Entorno VICA

Urna

Como nos encontramos inmersos ya –de hecho, lo estamos prácticamente, sin exagerar una pizca, desde diciembre de 2015– en la campaña pura y dura de cara a las citas con las urnas de abril y mayo, se está poniendo, como nunca, el foco en las encuestas. Y muy especialmente en las que elabora y publica el CIS, desde que lo preside José Félix Tezanos. Personalidad, por cierto, cuya gestión al frente de este organismo está siendo, a mi juicio, más discutida de lo que merece, pues no hay que olvidar que este catedrático de Sociología es toda una eminencia y, por tanto, un referente en España dentro del ámbito de las Ciencias Sociales.

Sí, parece ser que existe una mayor preocupación por la calidad y predictibilidad de los sondeos electorales de la habida en otras épocas de nuestra reciente democracia. Quizá debido a la trascendencia del momento presente, con todo lo que está en juego, y a las emociones que derivan de él. No en vano, las encuestas –realizadas, obviamente, con el mínimo rigor exigible– constituyen una herramienta poderosa tanto para quien gobierna como para quien aspira a hacerlo.
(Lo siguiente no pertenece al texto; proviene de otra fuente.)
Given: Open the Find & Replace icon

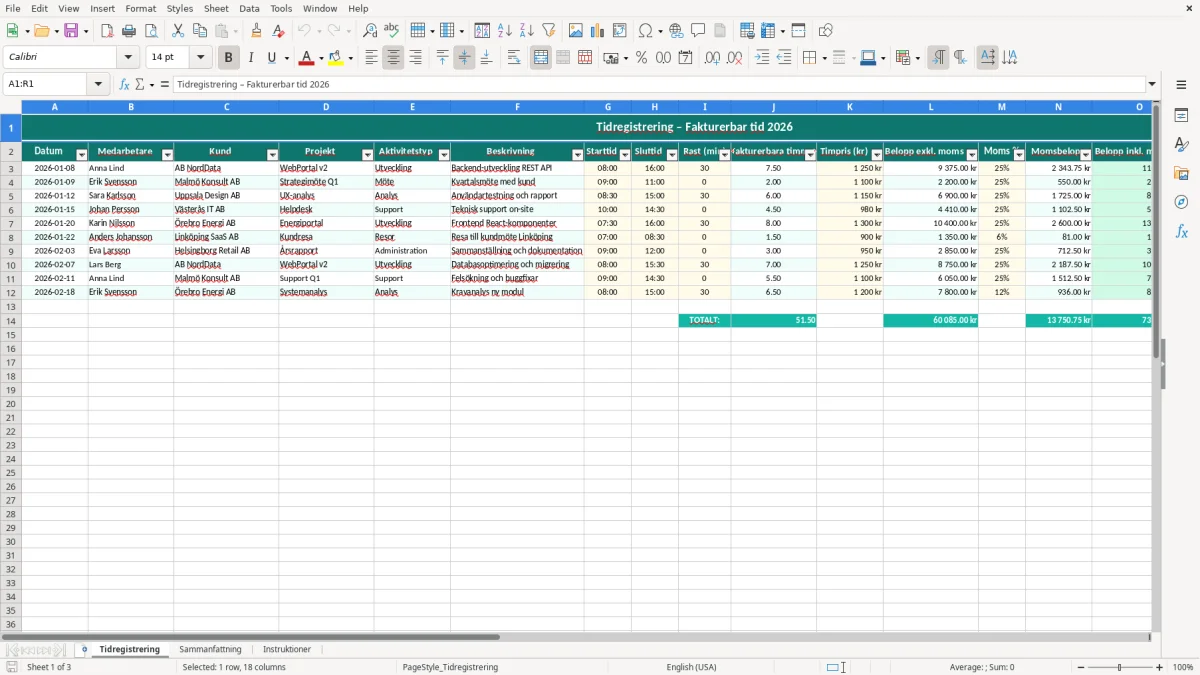Looking at the screenshot, I should click(370, 31).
En primer lugar, porque aportan información valiosa y necesaria sobre el estado de opinión de la ciudadanía y sobre sus preferencias, lo que permite a los partidos políticos tener una idea de cómo adaptar y afinar sus mensajes para obtener el mejor de los resultados posibles y maximizar sus votos.

Y, en segundo lugar, porque contribuyen a condicionar el voto. Anticipan un escenario que, como en el caso de las profecías que se autocumplen, o se cumplen a sí mismas, tiende a materializarse.
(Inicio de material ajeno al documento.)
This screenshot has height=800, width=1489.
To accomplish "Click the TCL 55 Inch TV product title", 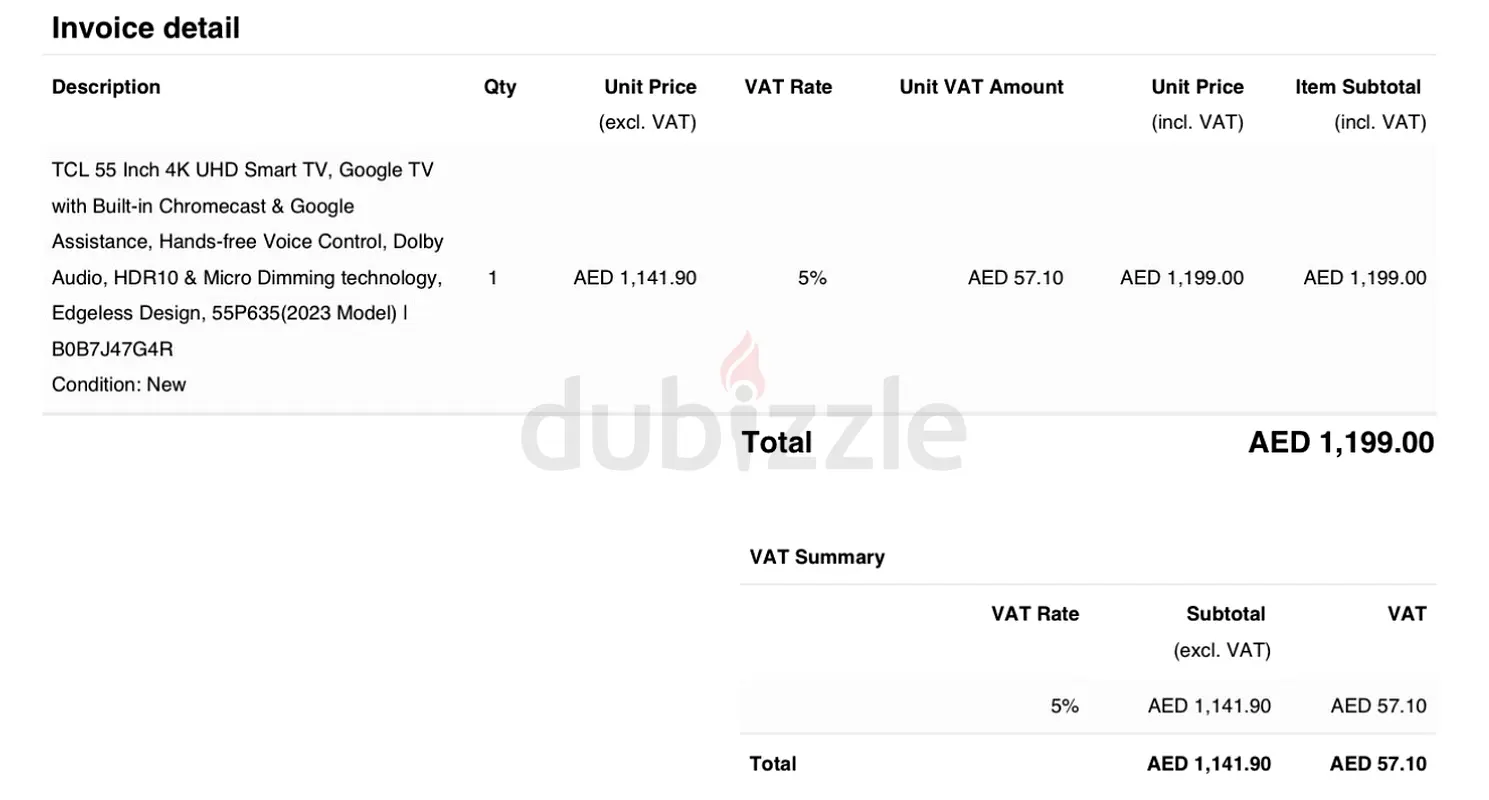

Como dejara dicho W. I. Thomas en su teorema, “si los individuos definen las situaciones como reales, son reales en sus consecuencias”. Y ya es sabido que la gente suele apostar a caballo ganador.
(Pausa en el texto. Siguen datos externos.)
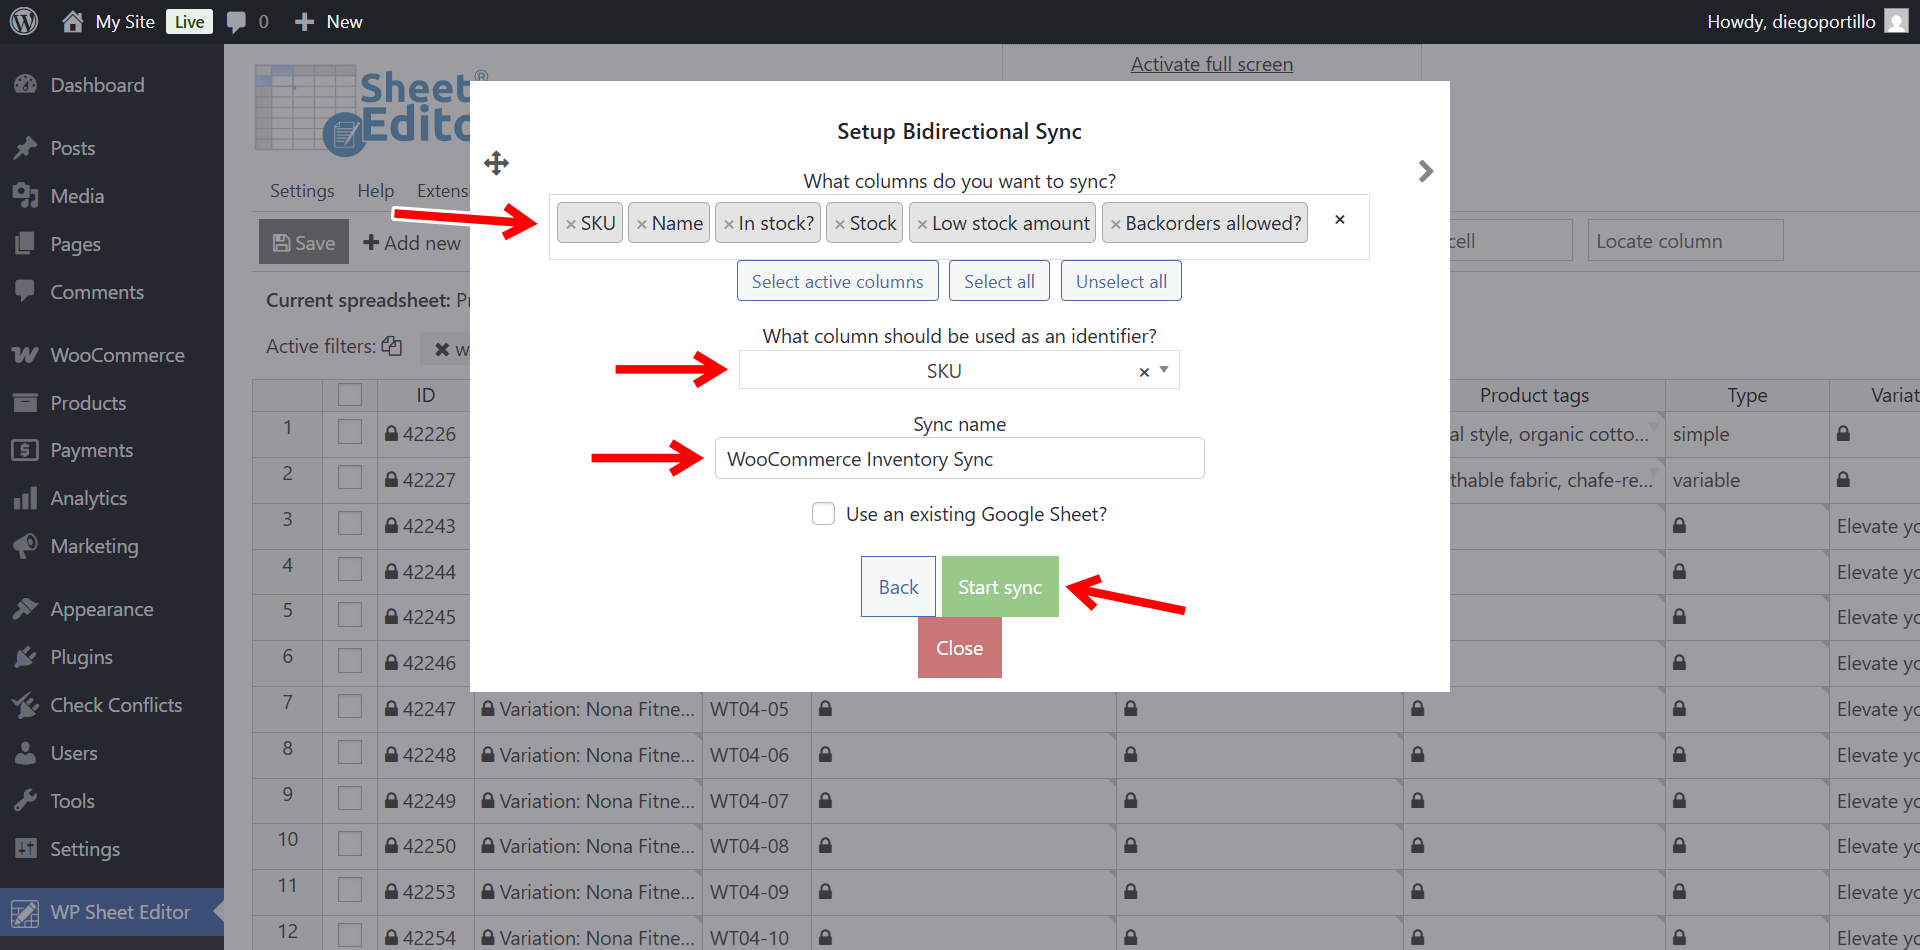
Task: Click the Sync name text field
Action: 959,459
Lejos de compartir esa inclinación, tan extendida entre los entendidos y los no entendidos en la materia, por resaltar los errores de los vaticinios electorales en lugar de sus aciertos, yo soy de los que prefieren destacar estos últimos.

Por mucho que se diga, a veces demasiado alegremente, las encuestas siempre nos han indicado, y con bastante antelación, salvo alguna rara excepción, qué opciones iban a ganar en cada una de las elecciones que se han venido convocando a lo largo de las últimas décadas. (No hay más que echar un vistazo a las hemerotecas). Cosa distinta es, por supuesto, la mayor o menor exactitud de sus pronósticos. Lo que se comprende fácilmente si se recuerda que la Sociología, aunque emplea el método científico hasta donde puede, no es, y esperemos que no lo sea nunca, una ciencia exacta.

Lo que ocurre de un tiempo a esta parte (desde 2011 para acá) es que nuestro sistema –no hace falta ser sociólogo para constatar el dato– ha experimentado notables cambios, se ha vuelto mucho menos predecible de lo que lo era cuando el predominio se lo repartía el tándem PP-PSOE, y también ha variado el perfil de los electores. Aunque los dos principales partidos continúan manteniendo un alto nivel de fidelidad entre sus votantes, la irrupción en escena de nuevas fuerzas ha dado lugar a lo que los expertos llaman un entorno VICA. Esto es, un contexto político más volátil, más incierto, más complejo y más ambiguo de lo que lo había sido hasta la fecha. Y así, evidentemente, es mucho más difícil dar en el clavo.